Johnson è andato oltre, definendo l’operazione da 83 miliardi di dollari “la più pericolosa concentrazione mediatica della storia americana” e sostenendo che i “super-donatori democratici” dietro Netflix finirebbero per ottenere “un monopolio sull’intrattenimento per bambini”.
Nell’argomentazione dei commentatori di destra contano anche i nomi presenti nel board di Netflix, come Susan Rice, già consigliera per la sicurezza nazionale e ambasciatrice ONU nell’amministrazione Obama.
È lo stesso copione che la destra ha applicato in tempi recenti contro altre aziende percepite come vicine ai progressisti, da Disney a Bud Light, trasformando scelte commerciali e creative in questioni identitarie.
Cosa c’è nell’accordo Netflix-Obama
Il legame tra Netflix e gli Obama è reale ma lontano dalla centralizzazione culturale descritta dagli influencer. Higher Ground ha prodotto documentari come American Factory, vincitore dell’Oscar, Becoming e film come Leave the World Behind o Rustin.
Resta però una parte marginale del catalogo dello streamer, i cui titoli più popolari (da Squid Game a Stranger Things), non hanno alcun rapporto con la produzione dell’ex presidente e della moglie.

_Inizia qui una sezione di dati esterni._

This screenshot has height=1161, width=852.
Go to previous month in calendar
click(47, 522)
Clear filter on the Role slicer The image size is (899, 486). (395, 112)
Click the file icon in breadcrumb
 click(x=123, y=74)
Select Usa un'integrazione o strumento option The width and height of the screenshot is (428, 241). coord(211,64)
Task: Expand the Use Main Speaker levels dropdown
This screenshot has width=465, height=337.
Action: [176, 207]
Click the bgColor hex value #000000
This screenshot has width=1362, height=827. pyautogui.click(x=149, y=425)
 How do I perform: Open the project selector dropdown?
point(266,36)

Al centro delle critiche c’è anche la percezione degli ambienti conservatori che Netflix favorisca una narrazione progressista nei suoi contenuti, sia per la visibilità data a personaggi LGBTQ+ sia per scelte di casting interpretate come segnali di inclusività.
È una lettura che ha alimentato più volte campagne politiche contro la piattaforma, indipendentemente dal fatto che i dati di catalogo mostrino eterogeneità di generi, sensibilità e autori.
Anche l’espansione di Higher Ground è stata diversificata: la società ha prodotto contenuti anche per Disney e ha siglato un accordo con Spotify per la realizzazione di podcast.
La partita regolatoria e il ruolo di Trump
Se la dimensione culturale domina la battaglia online, quella regolatoria è molto più complessa. Negli Stati Uniti, acquisizioni di queste dimensioni richiedono una revisione dell’antitrust che analizza l’impatto sulla concorrenza nel mercato dei media e dello streaming.
Trump ha dichiarato che “vuole fare la cosa giusta”, ma ha anche ammesso che la posizione dominante di Netflix potrebbe essere “un problema”, lasciando intendere che seguirà la vicenda in prima persona.
Nel frattempo, Paramount Skydance ha rilanciato con un’offerta parallela, presentandola come più semplice da approvare proprio per via dei suoi legami politico-finanziari. E tra i sostenitori c’è Jared Kushner, genero di Donald Trump, oltre ai fondi sovrani del Golfo.
L’intreccio tra politica, affari e percezioni pubbliche sta aggiungendo ulteriore complessità alle notizie di queste ore. Il fatto che la controfferta alternativa sia sostenuta da entità vicine a Trump (senza dimenticare che Paramount fa capo alla famiglia Ellison, a lui storicamente legata), alimenta interrogativi su quanto il presidente possa trovarsi in una posizione incidentalmente favorevole alla rete di alleati che gli ruota attorno.
E la mobilitazione improvvisa della base MAGA contro Netflix solleva domande sulla spontaneità di questa pressione. Questa ondata di dissenso tra la base del suo elettorato, offre infatti a Trump la possibilità di presentare un suo eventuale intervento nella trattativa come una risposta al “sentire popolare”, pur muovendosi in un quadro che avvantaggia interlocutori a lui vicini.
Il risultato è che un’operazione già enorme sul piano industriale sta assumendo sempre di più i contorni di una battaglia politica. E che la Casa Bianca sarà inevitabilmente chiamata a decidere tra due visioni opposte di cosa debba essere il mercato dell’intrattenimento americano.